Groupama devient une véritable banque

Ayant décidé de se lancer plus pleinement dans le secteur de la banque, Groupama, encore loin des objectifs qu’elle s’est elle-même fixée, a voulu remédier à ce problème et a pour cela choisi de simplifier la gamme de produits et de services distribués, tout en conservant les tarifs compétitifs qui ont déjà fait son succès dans son domaine de prédilection, l’assurance.

En effet, comme le souligne Bernard Pouy, le Directeur Général de Groupama Banque, « on a décidé de mettre le turbo », afin de réussir à atteindre les chiffres escomptés, l’enseigne ambitionnant d’attirer à elle 170 000 nouveaux clients, ici à 2014. Afin de réussir à concrétiser ce chiffre ambitieux, celui-ci a ainsi opté pour une diminution du nombre de formules distribuées, tout en améliorant les prix affichés par celles maintenues et en orientant davantage la communication sur le crédit immobilier notamment ainsi que sur la mise en place d’agences, même si ce même interlocuteur reconnaît volontiers que « le démarrage de Groupama Banque a été plus long que prévu.
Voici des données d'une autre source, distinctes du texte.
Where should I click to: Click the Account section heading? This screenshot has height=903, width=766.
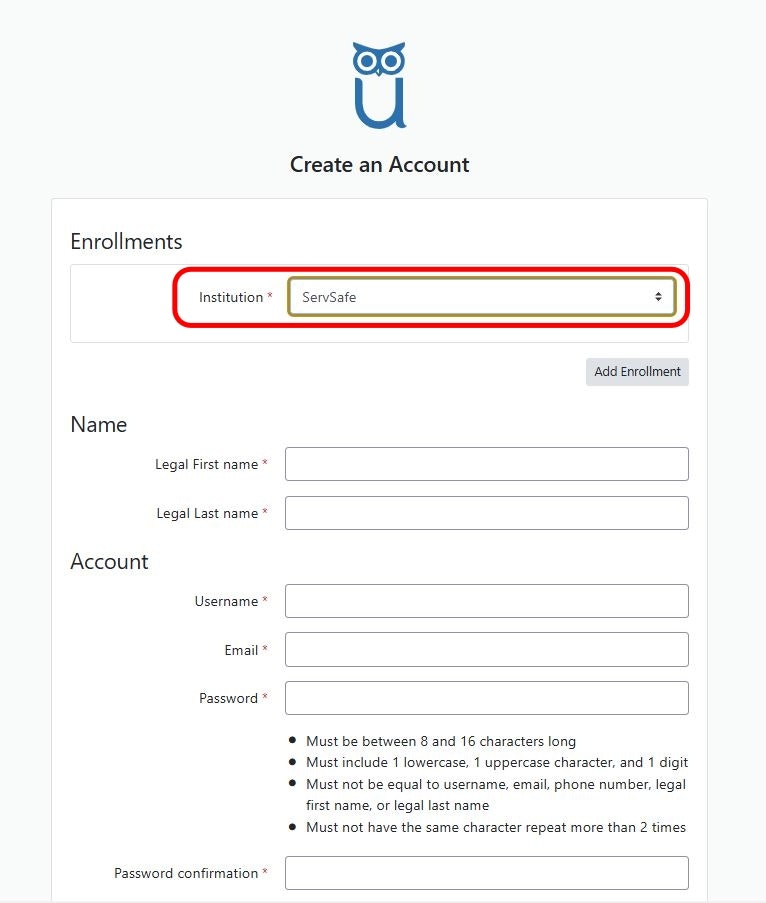pyautogui.click(x=109, y=561)
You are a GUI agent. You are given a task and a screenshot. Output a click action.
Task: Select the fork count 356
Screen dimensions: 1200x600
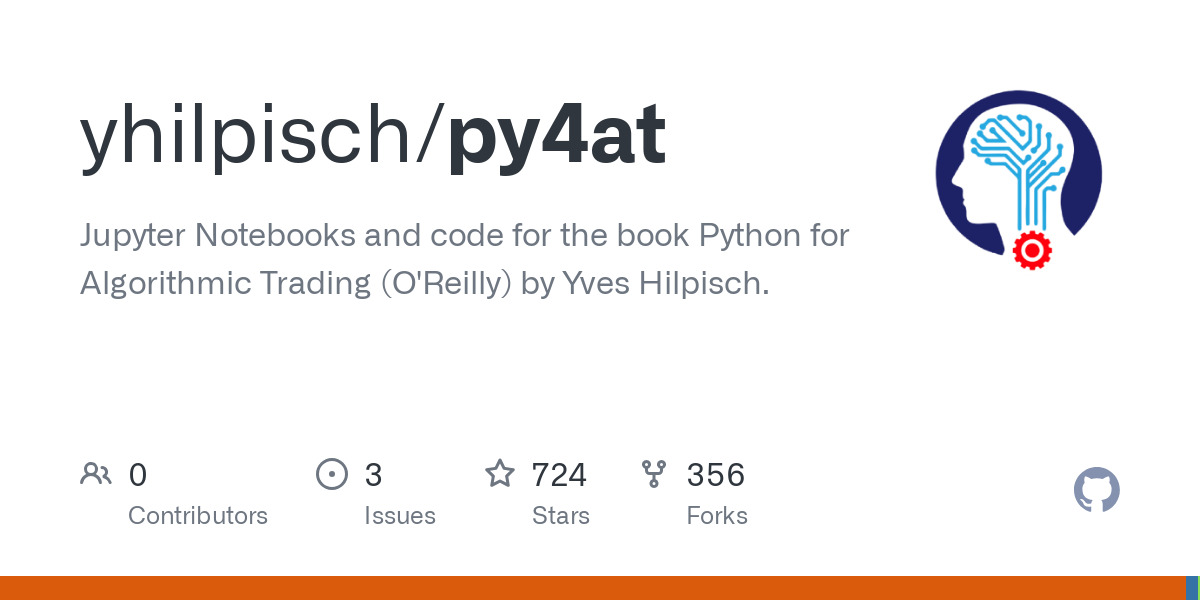point(716,474)
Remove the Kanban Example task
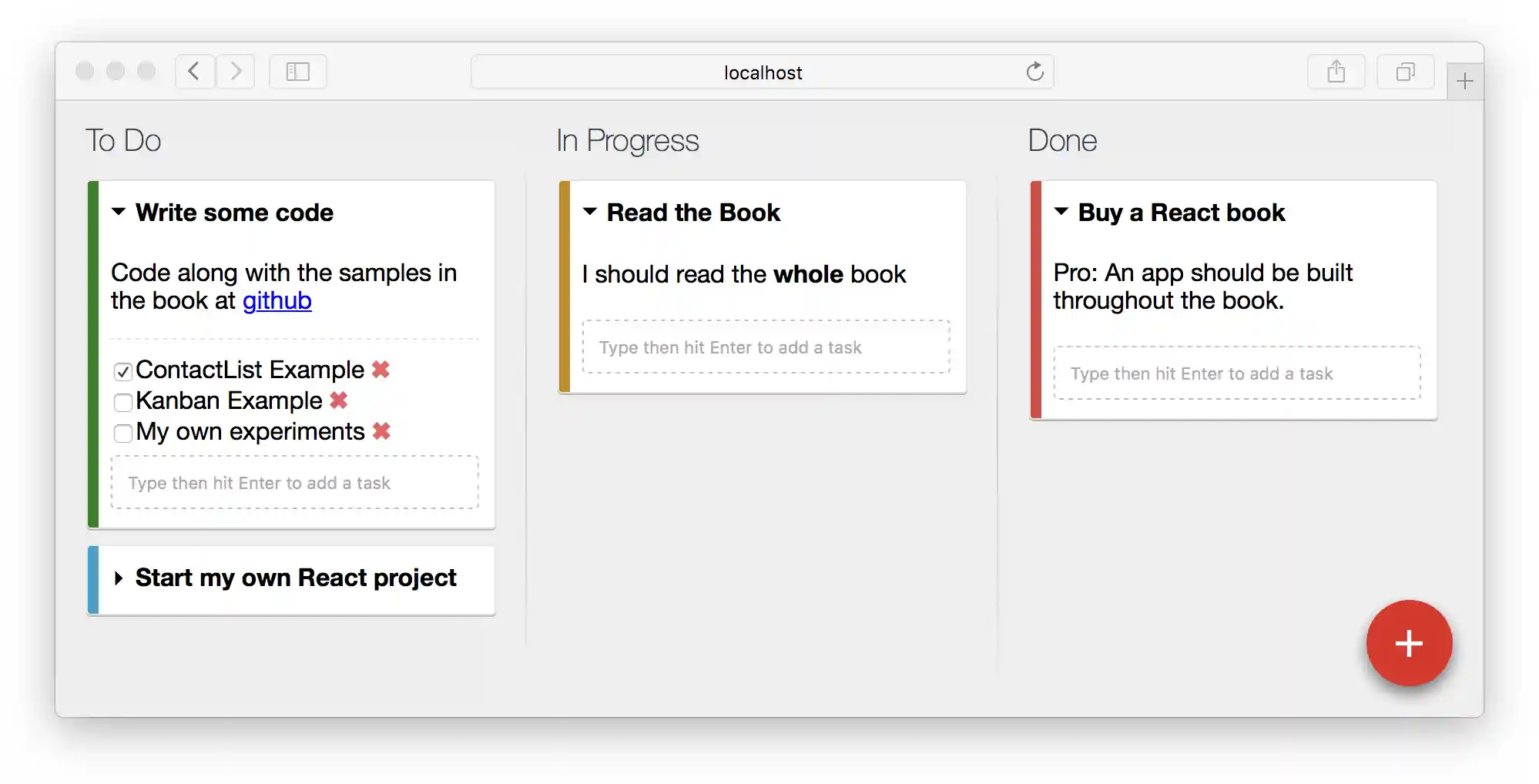The width and height of the screenshot is (1539, 784). tap(338, 400)
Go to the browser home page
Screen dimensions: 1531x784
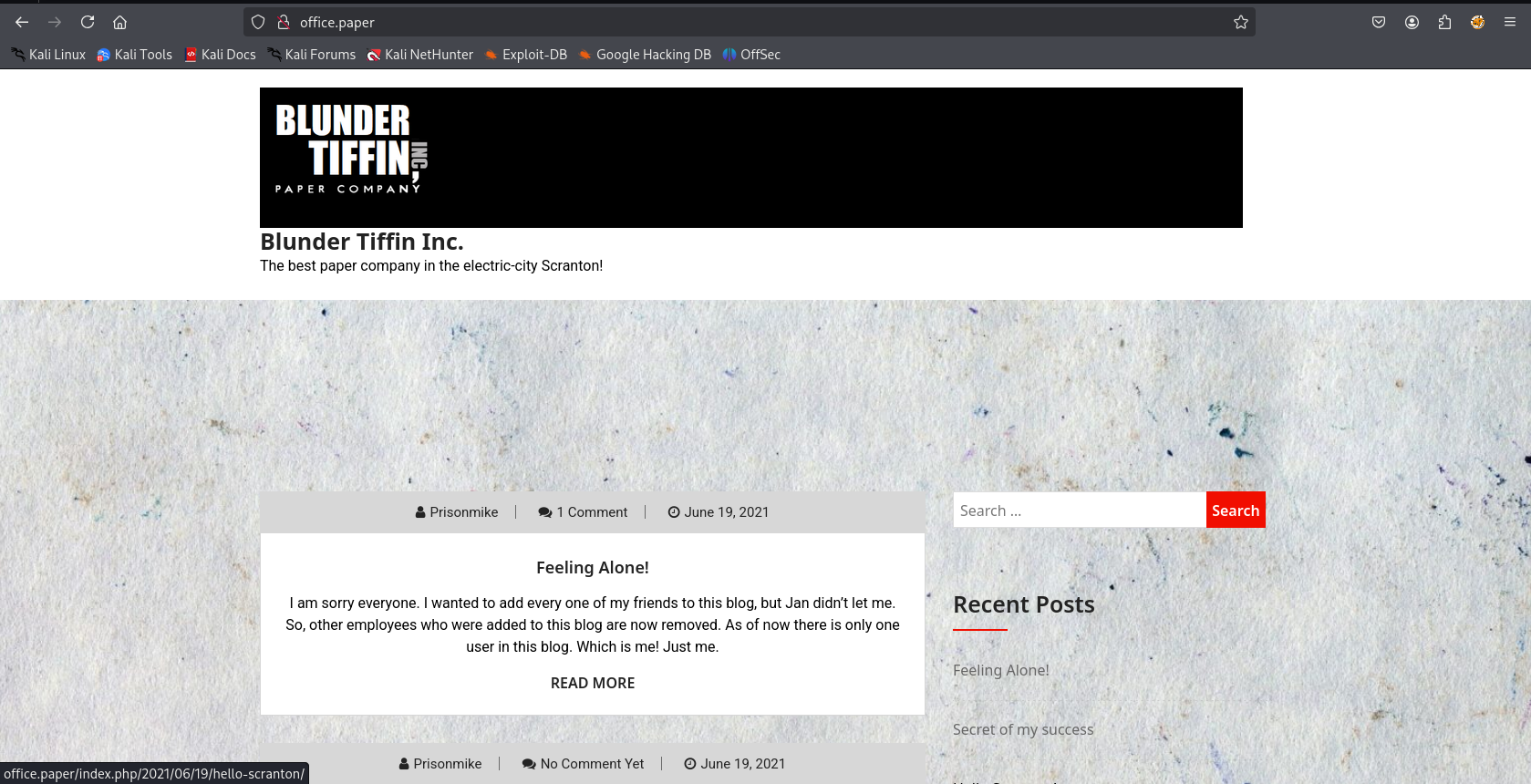tap(119, 22)
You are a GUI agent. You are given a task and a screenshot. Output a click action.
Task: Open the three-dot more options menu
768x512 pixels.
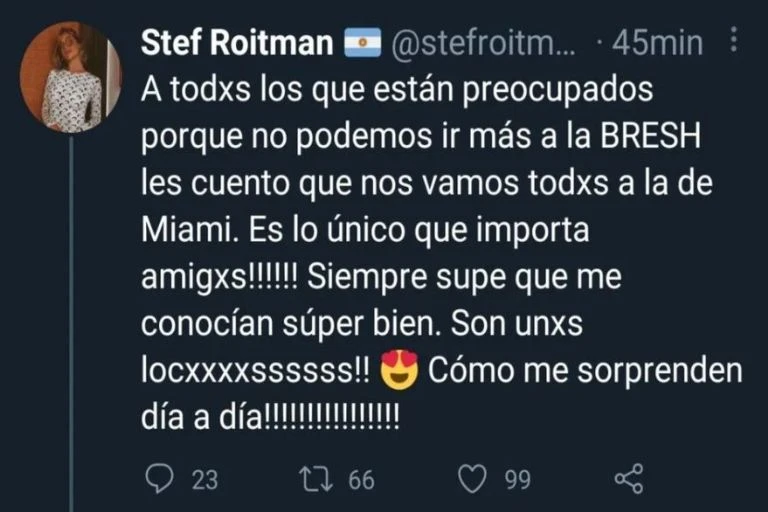pos(735,42)
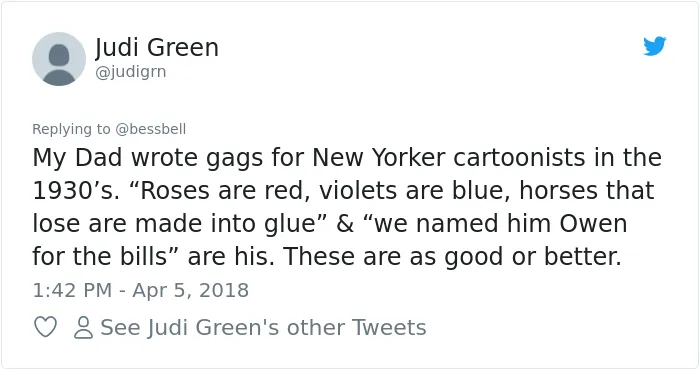700x370 pixels.
Task: Select the "1930's" text in tweet
Action: click(x=75, y=191)
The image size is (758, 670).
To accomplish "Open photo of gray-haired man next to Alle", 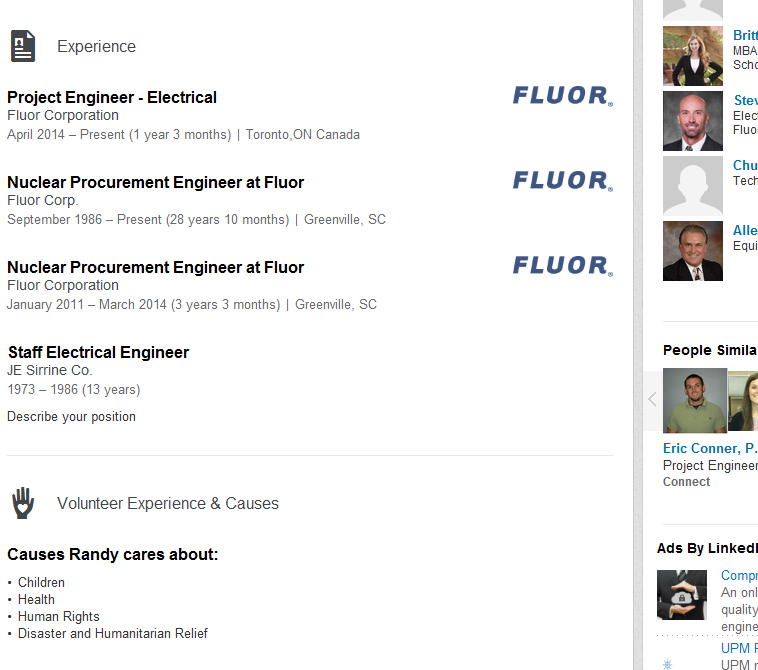I will [x=693, y=251].
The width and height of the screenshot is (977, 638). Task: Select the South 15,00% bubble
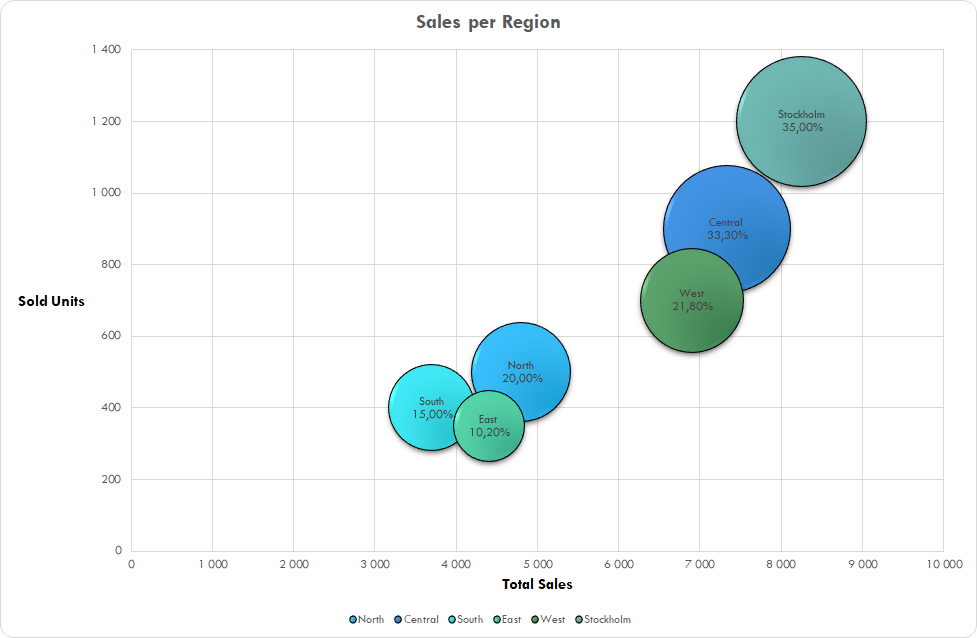click(x=430, y=405)
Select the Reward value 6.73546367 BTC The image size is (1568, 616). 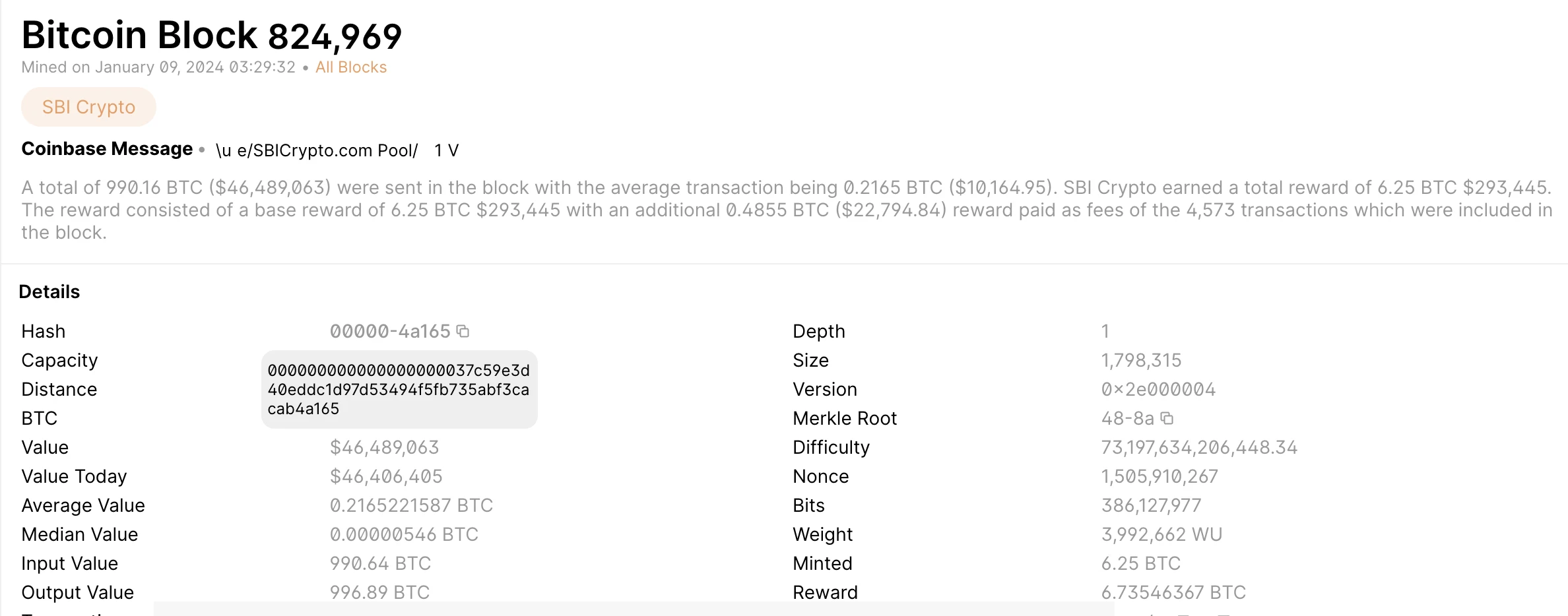1173,592
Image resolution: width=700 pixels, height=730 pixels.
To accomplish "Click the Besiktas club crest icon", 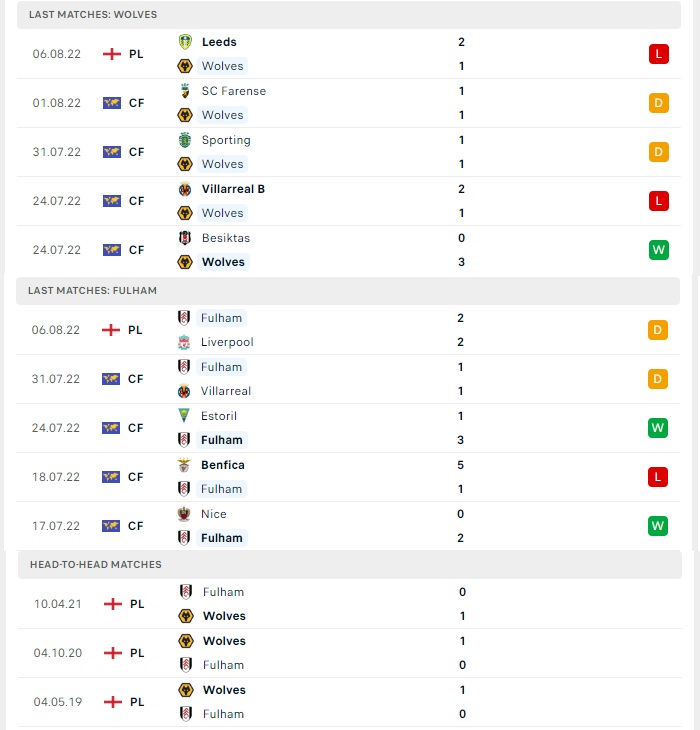I will pos(185,238).
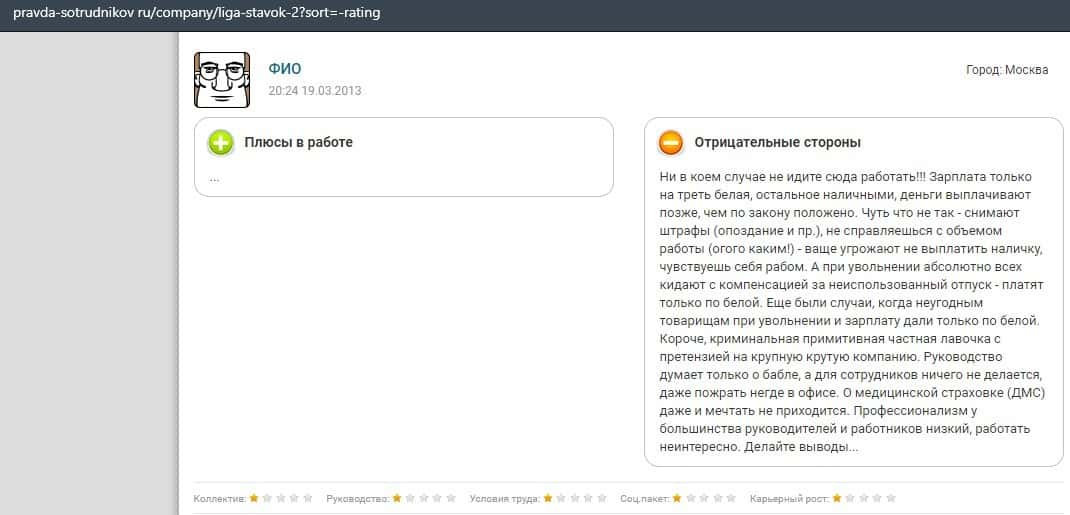Click the reviewer avatar image
The height and width of the screenshot is (515, 1070).
click(221, 79)
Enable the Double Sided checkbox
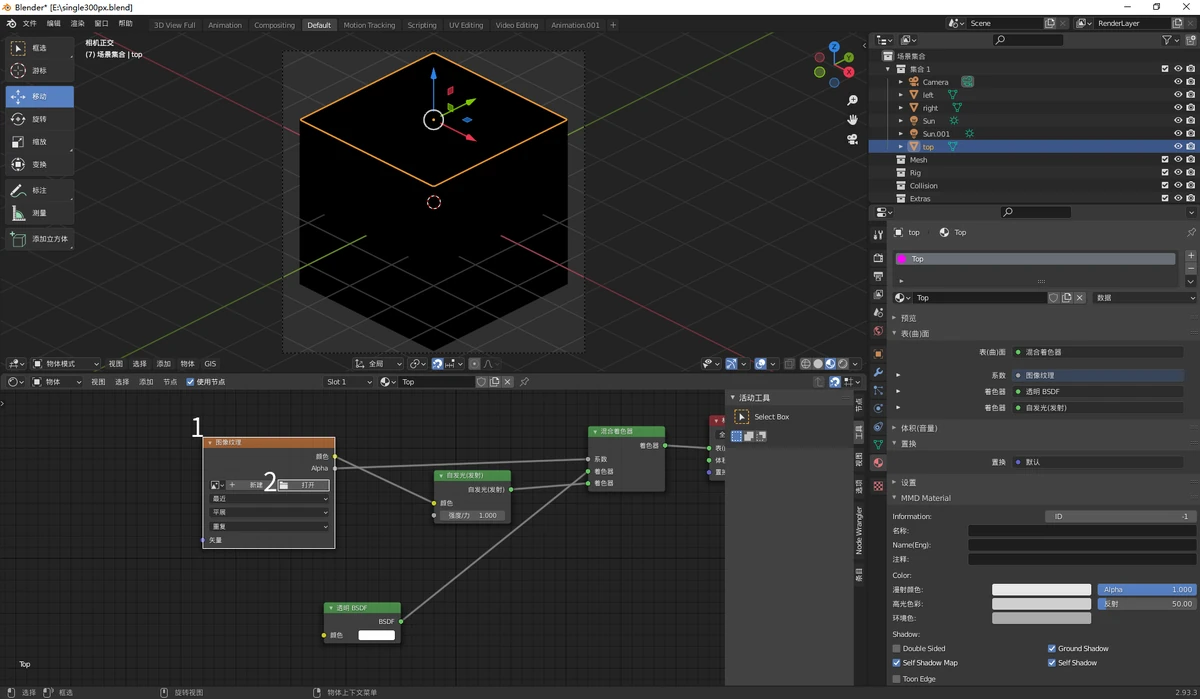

Nos objectifs de départ étaient sans doute un peu ambitieux, mais la crise financière ne nous a pas aidés non plus ».

Bénéficiant d’atouts intéressants, représentés par l’expérience de sa maison-mère, Groupama, la première mutuelle d’assurances française, qui bénéficie d’un réseau d’agences relativement étendu, permettant ainsi de communiquer directement sur le terrain, ainsi que par l’expertise de la Société Générale, l’une des trois plus grandes banques du pays, qui en reste toujours actionnaire et qui l’a donc beaucoup soutenu dans le développement de produits bancaires.

La première charge confiée aux dirigeants de la banque est donc d’orienter l’épargne des assurés de Groupama, en fin de contrat, vers un compte bancaire de la nouvelle branche de cette même enseigne, Jean-Baptiste Bellon, de Trapéza Conseil relevant à ce propos que « Groupama Banque comme, par la suite, AXA Banque et Allianz Banque ont été créées pour être la bonde de la baignoire, en empêchant les clients d’aller placer leur épargne chez les concurrents bancaires ».

Le fait que, dès le démarrage, 200 000 sociétaires se sont déjà laissé tenter par l’ouverture d’un compte bancaire, dans les 18 mois seulement qui ont suivi, est tout à fait encourageant, même si cet élan s’essouffle un peu, le rythme annuel étant désormais de 30 000 à 40 000 nouveaux souscripteurs, ce qui se révèle être beaucoup moins rapide, même si, l’année dernière, la barre des 500 000 usagers a tout de même été dépassée, rendant cependant le chiffre de 700 000 clients difficile à atteindre dès 2012, comme l’enseigne l’avait pourtant espéré au départ, faisant dire à Jean-Baptiste Bellon qu’« il était temps qu’ils passent à une stratégie de conquête plus offensive. Pour assurer la flottaison de leurs navires bancaire, ils doivent a minima dépasser le cap du million de clients ».

Au-delà de la conquête de nouveaux usagers, il est aussi indispensable que ceux-ci rapportent comme l’indique l’un des dirigeants de la Société Générale qui remarque que le nombre de produits souscrits par les clients Groupama n’excède, bien souvent, pas deux, alors que les usagers de son enseigne en ont généralement entre sept et dix, celui-ci constatant que « malgré d’importants efforts de formation, les agents généraux ont mis plus de temps que prévu à se transformer aussi en banquiers ».

C’est donc la raison pour laquelle Bernard Pouy a axé la communication de Groupama Banque sur le crédit immobilier, afin que son enseigne devienne l’interlocuteur principal de ses clients, et non plus un organisme secondaire, comme à l’heure actuelle, cette stratégie semblant fonctionner parfaitement, celui-ci affirmant que « nous sommes passés de un à huit dossiers immobiliers par jour, et notre objectif est de passer à vingt ».